Information given: Begin

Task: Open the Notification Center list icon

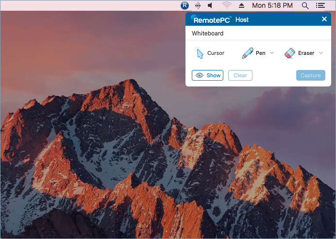Action: coord(320,6)
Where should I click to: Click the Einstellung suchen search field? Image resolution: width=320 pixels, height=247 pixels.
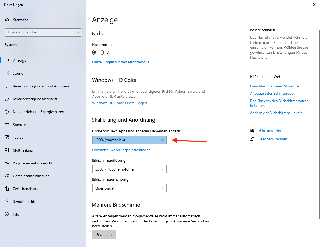pyautogui.click(x=40, y=32)
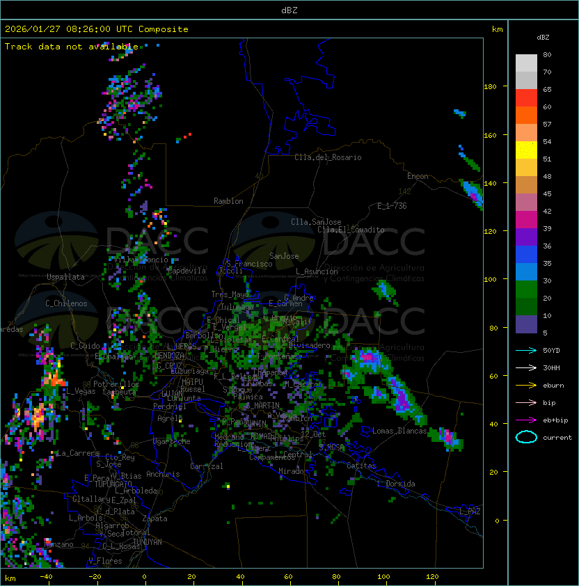Screen dimensions: 579x586
Task: Click the MENDOZA city label
Action: click(x=169, y=356)
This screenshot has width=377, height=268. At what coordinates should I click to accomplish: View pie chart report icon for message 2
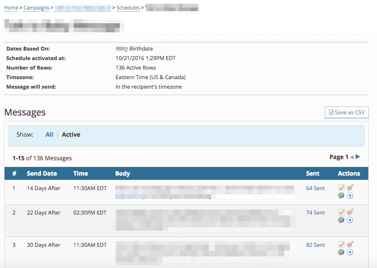[x=341, y=220]
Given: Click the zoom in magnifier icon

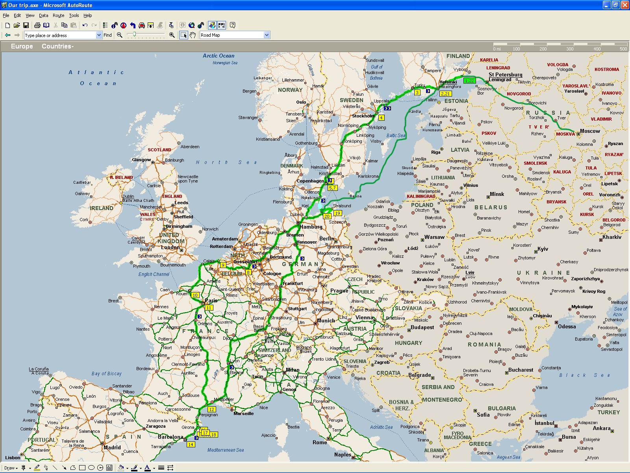Looking at the screenshot, I should tap(172, 35).
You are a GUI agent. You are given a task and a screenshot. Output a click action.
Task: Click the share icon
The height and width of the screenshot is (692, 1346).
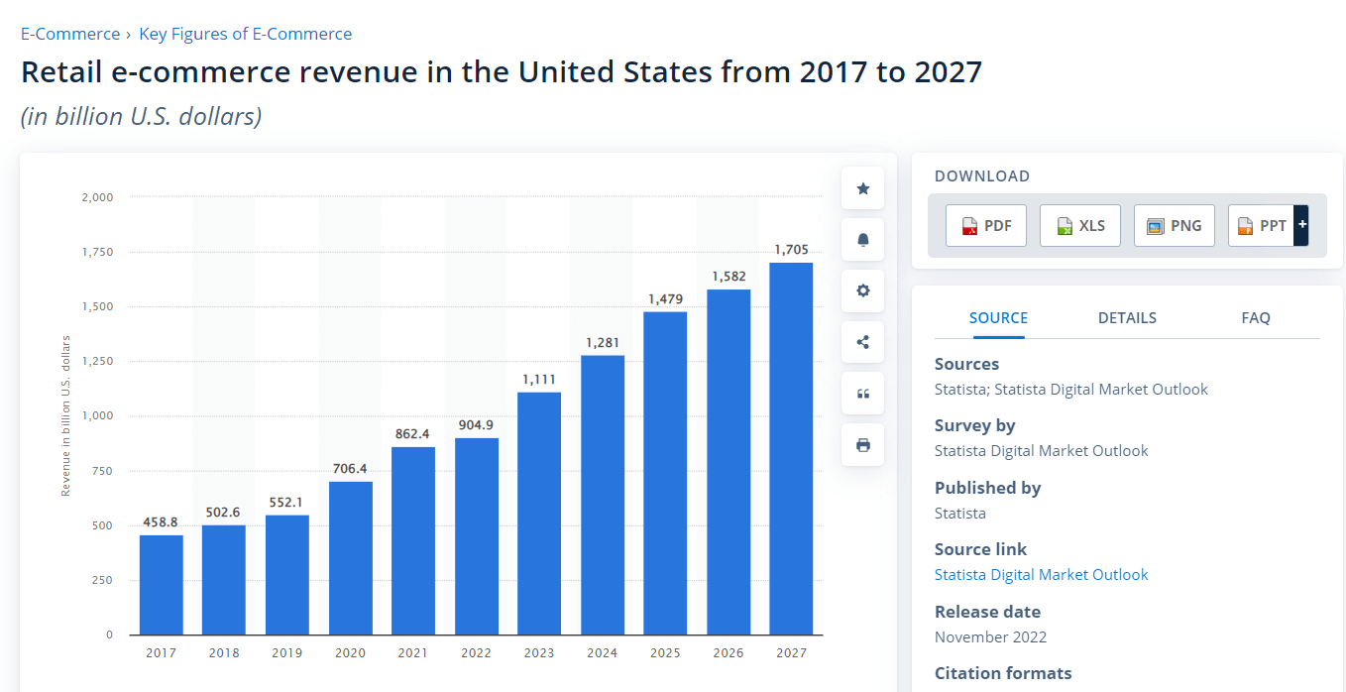point(862,342)
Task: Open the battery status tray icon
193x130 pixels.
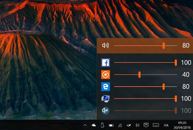Action: click(111, 125)
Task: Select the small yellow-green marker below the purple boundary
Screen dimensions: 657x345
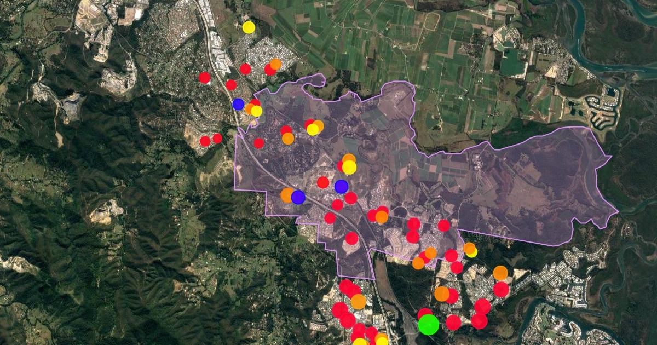Action: (x=472, y=252)
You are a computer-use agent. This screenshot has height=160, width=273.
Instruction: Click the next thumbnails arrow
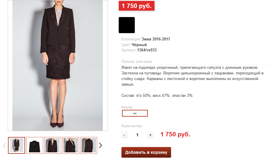click(101, 145)
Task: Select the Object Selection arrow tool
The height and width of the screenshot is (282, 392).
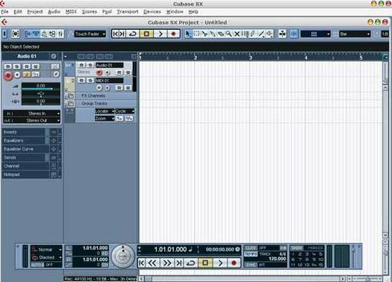Action: [189, 34]
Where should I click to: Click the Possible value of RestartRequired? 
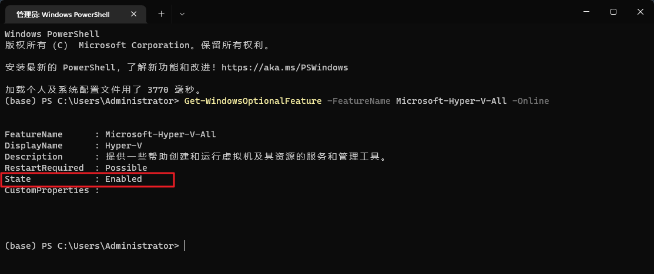coord(126,168)
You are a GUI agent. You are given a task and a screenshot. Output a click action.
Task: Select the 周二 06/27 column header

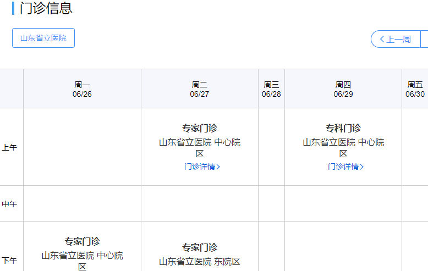click(x=200, y=89)
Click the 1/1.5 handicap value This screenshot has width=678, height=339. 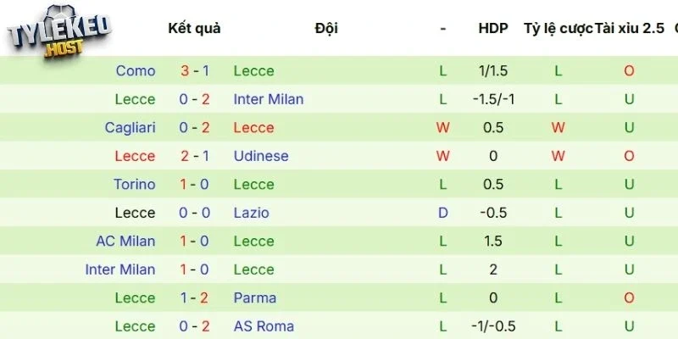coord(492,71)
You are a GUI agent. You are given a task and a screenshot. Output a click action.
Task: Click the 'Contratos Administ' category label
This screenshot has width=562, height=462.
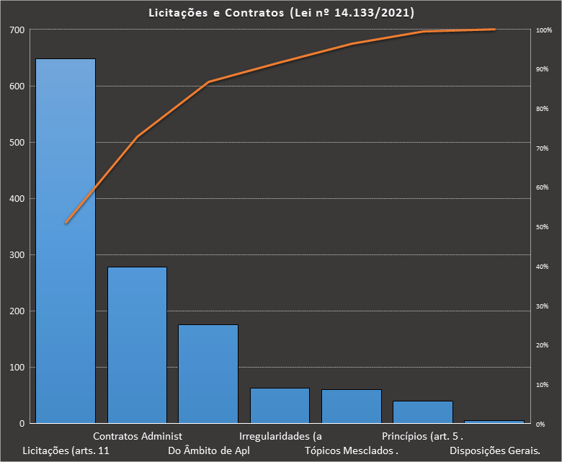(x=138, y=436)
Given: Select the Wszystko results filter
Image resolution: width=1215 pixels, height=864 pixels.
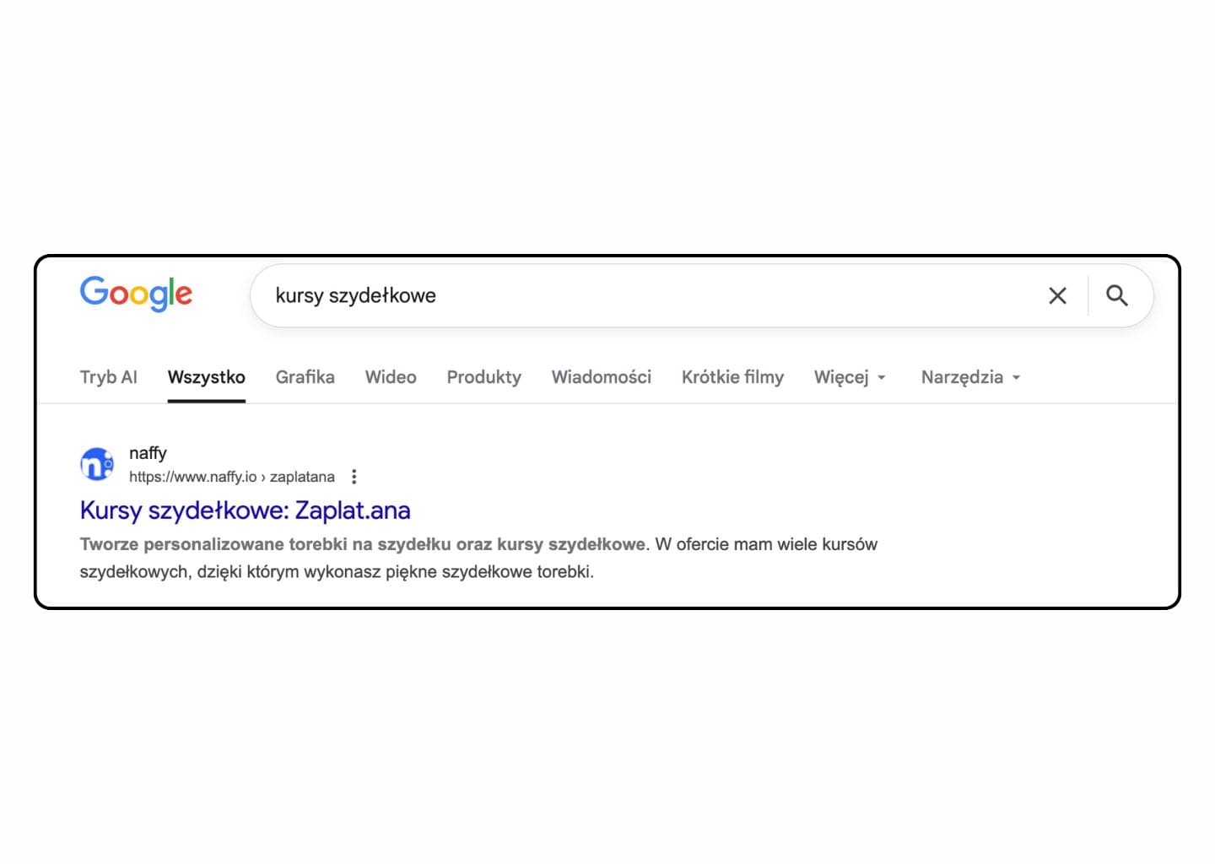Looking at the screenshot, I should point(206,377).
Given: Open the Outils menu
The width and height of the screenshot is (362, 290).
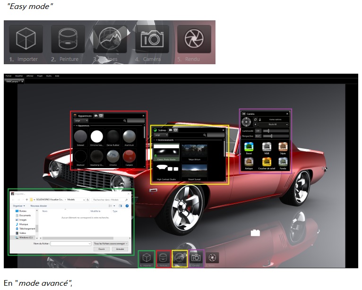Looking at the screenshot, I should click(x=48, y=76).
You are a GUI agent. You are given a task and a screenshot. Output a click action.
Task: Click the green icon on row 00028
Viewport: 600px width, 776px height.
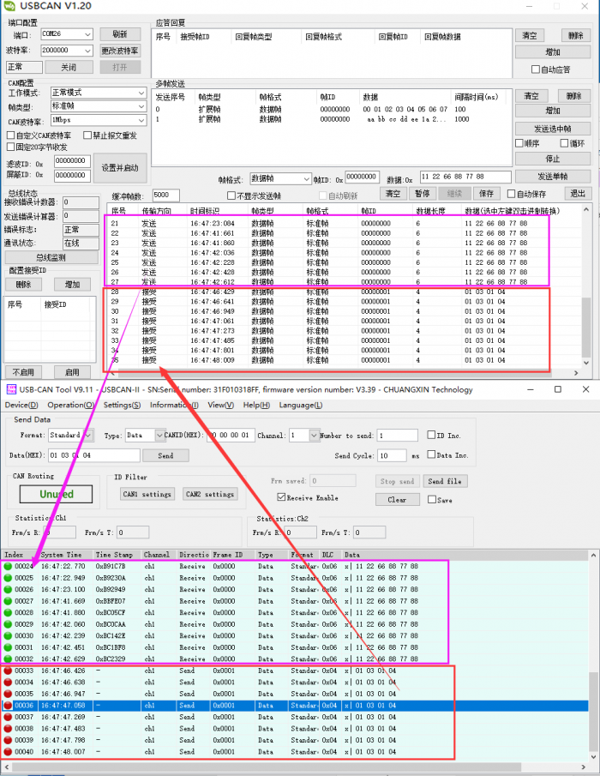click(x=8, y=613)
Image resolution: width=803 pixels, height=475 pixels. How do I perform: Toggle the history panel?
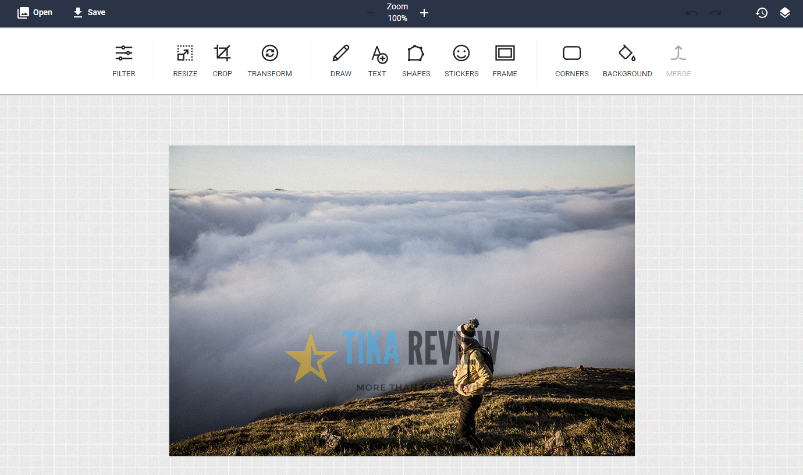(x=762, y=13)
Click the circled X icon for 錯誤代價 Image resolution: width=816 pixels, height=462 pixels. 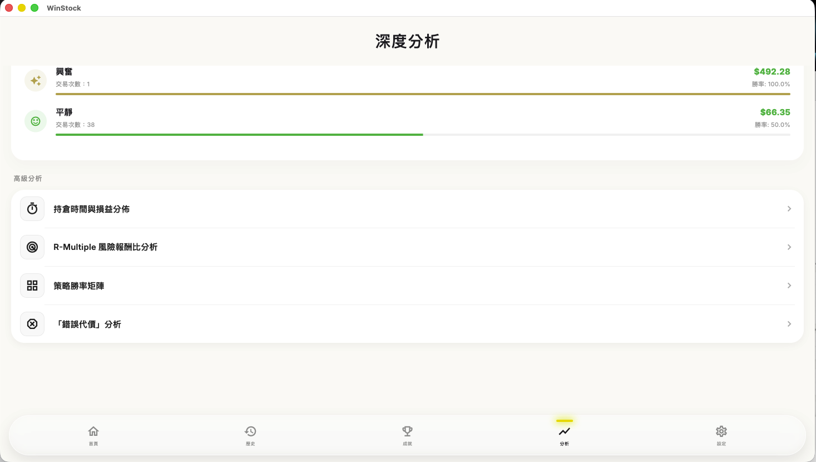(32, 324)
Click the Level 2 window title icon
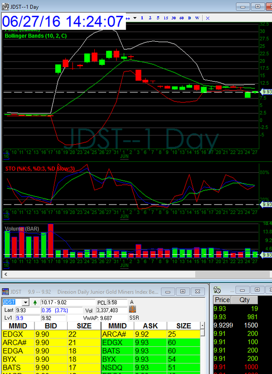Image resolution: width=272 pixels, height=374 pixels. pos(5,291)
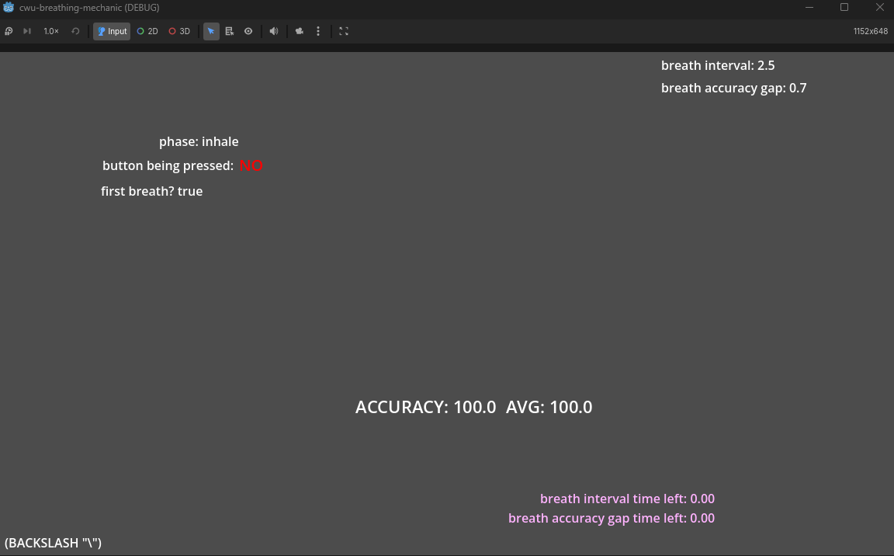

Information given: End

● Action item:
From the entries above, pull out each line that includes "green".

● Final answer:
Task: Select the small yellow-green marker below the purple boundary
Task: Click the green icon on row 00028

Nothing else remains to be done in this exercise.